What you have to do:
Repeat exactly the lines of the records below, starting at the line containing "Click the star icon in Course 7 row" and ending at the line containing "second row label". Leave the pictures out.

--

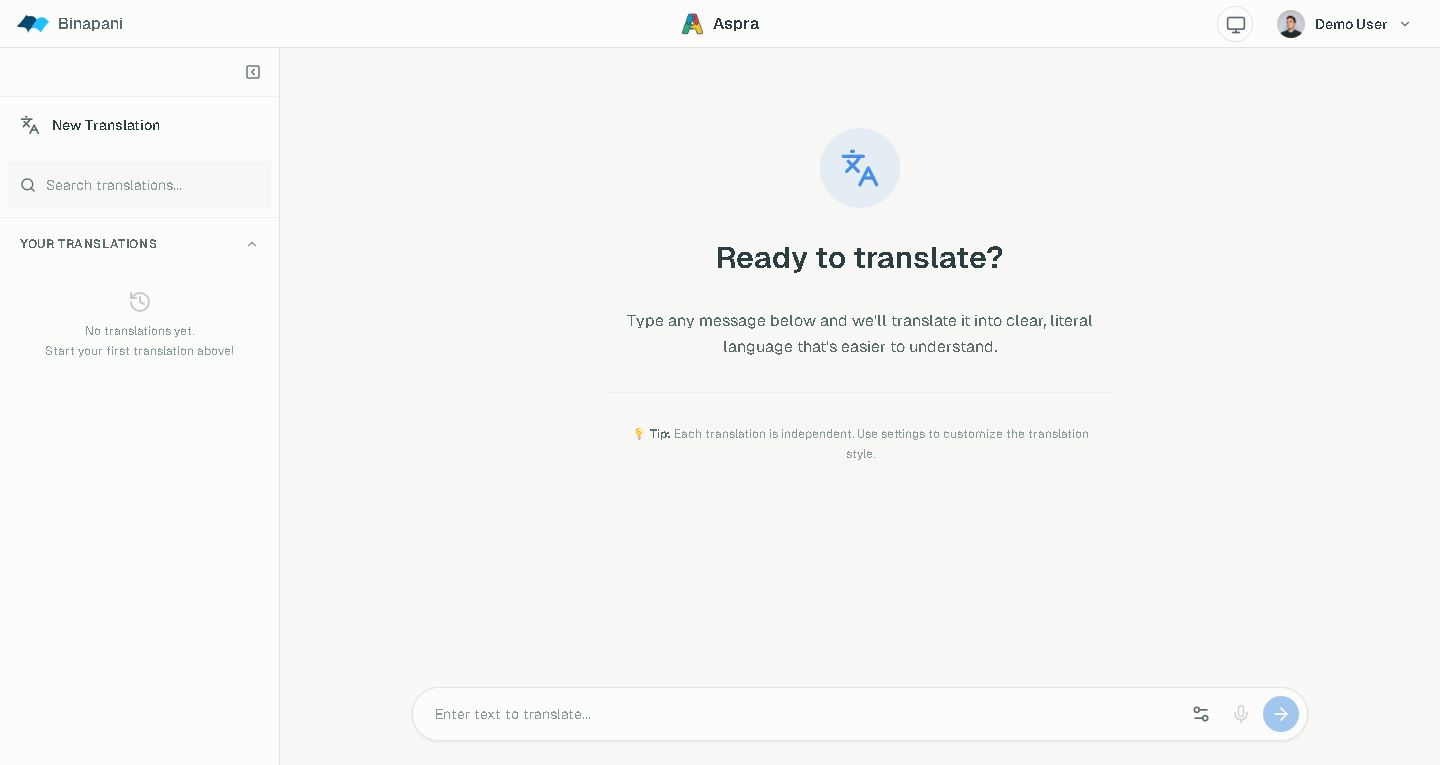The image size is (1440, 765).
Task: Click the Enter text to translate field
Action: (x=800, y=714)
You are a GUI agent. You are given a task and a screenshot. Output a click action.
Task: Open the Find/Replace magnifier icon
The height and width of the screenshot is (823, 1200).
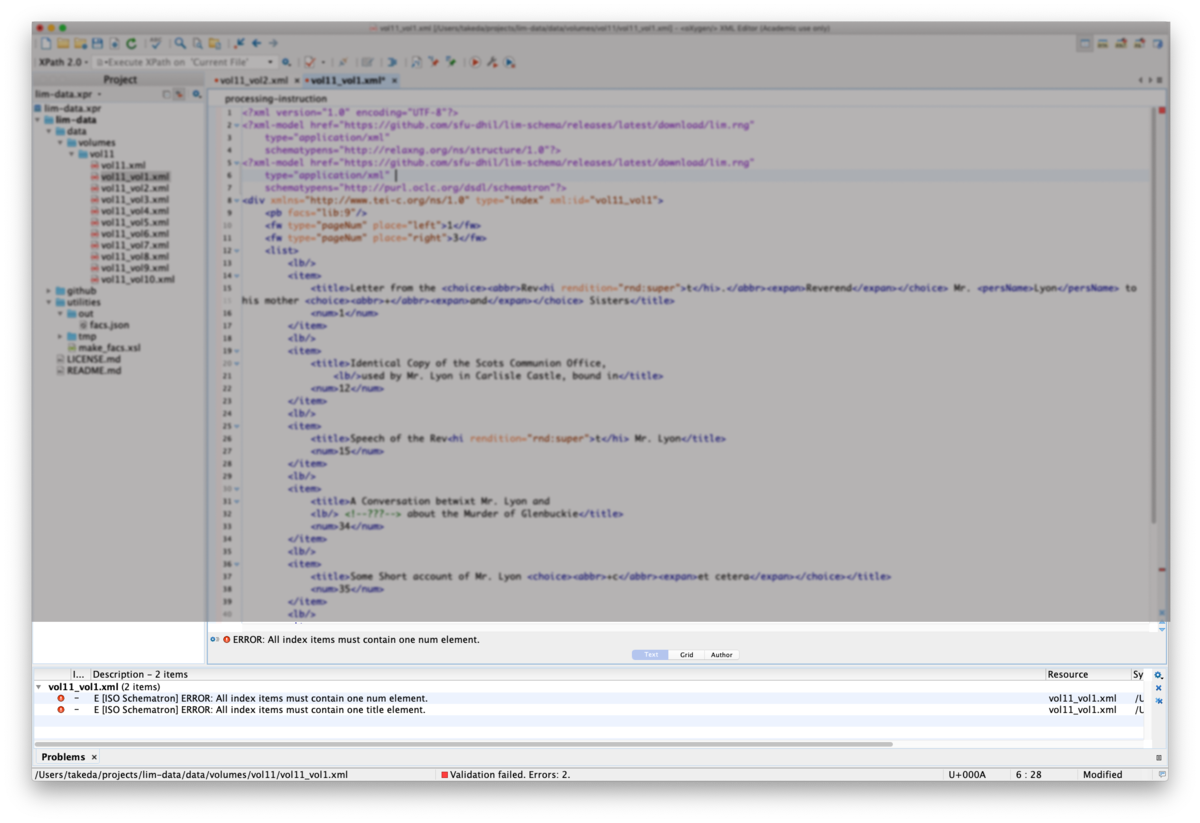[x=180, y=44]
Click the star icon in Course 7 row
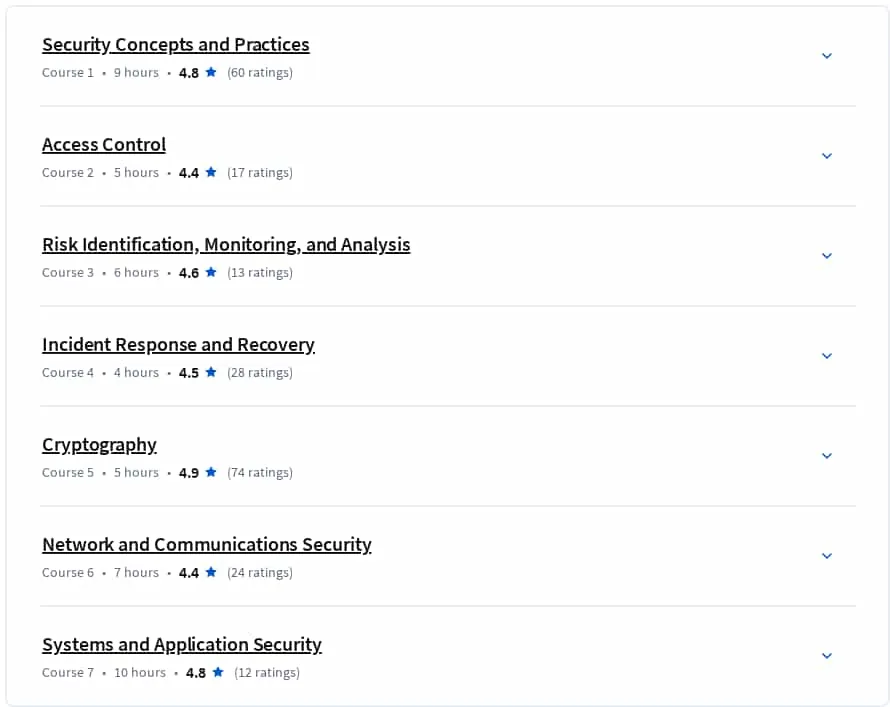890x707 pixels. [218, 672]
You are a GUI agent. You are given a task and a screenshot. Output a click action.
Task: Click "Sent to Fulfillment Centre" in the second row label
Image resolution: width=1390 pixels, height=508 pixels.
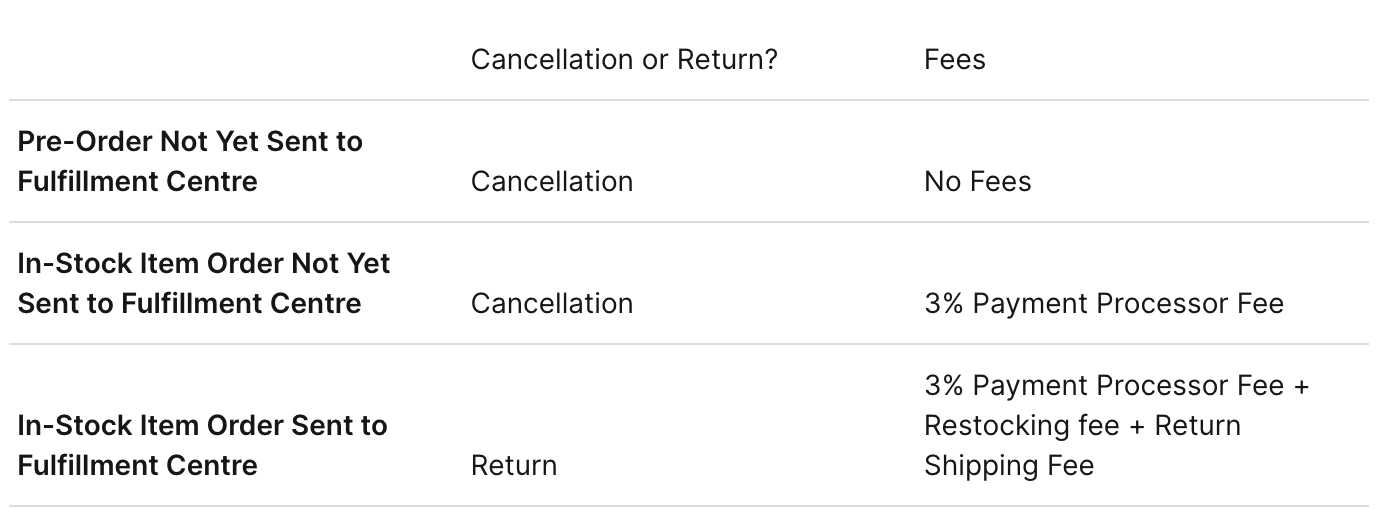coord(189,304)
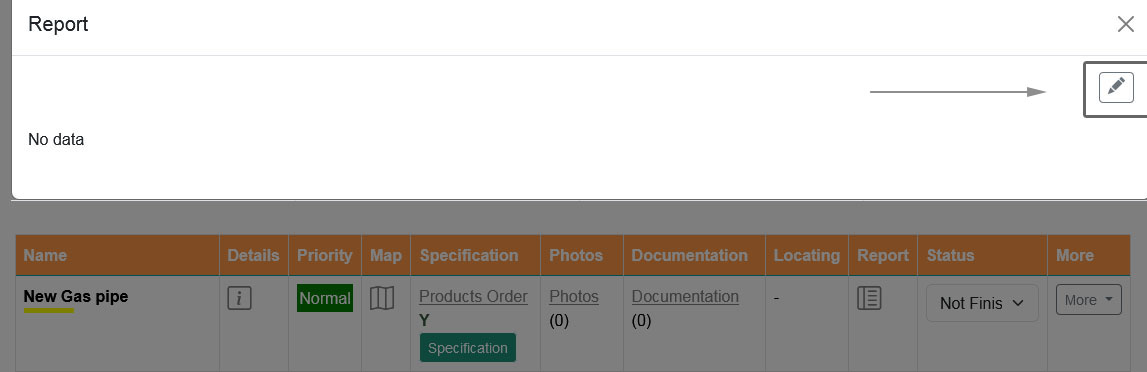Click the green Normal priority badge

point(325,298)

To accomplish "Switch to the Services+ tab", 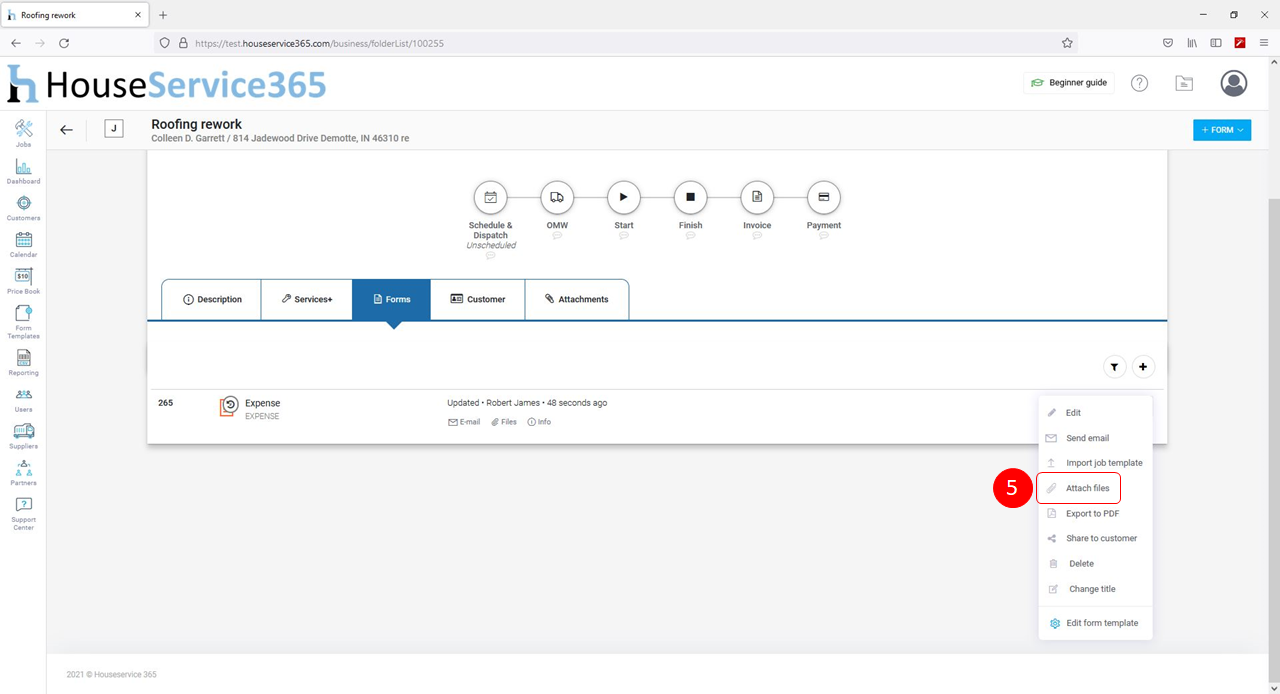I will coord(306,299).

--

Written response:
Click the star icon in Course 7 row
890x707 pixels. [218, 672]
You are a GUI agent. You are given a task and a screenshot. Output a click action.
Task: Click "Sent to Fulfillment Centre" in the second row label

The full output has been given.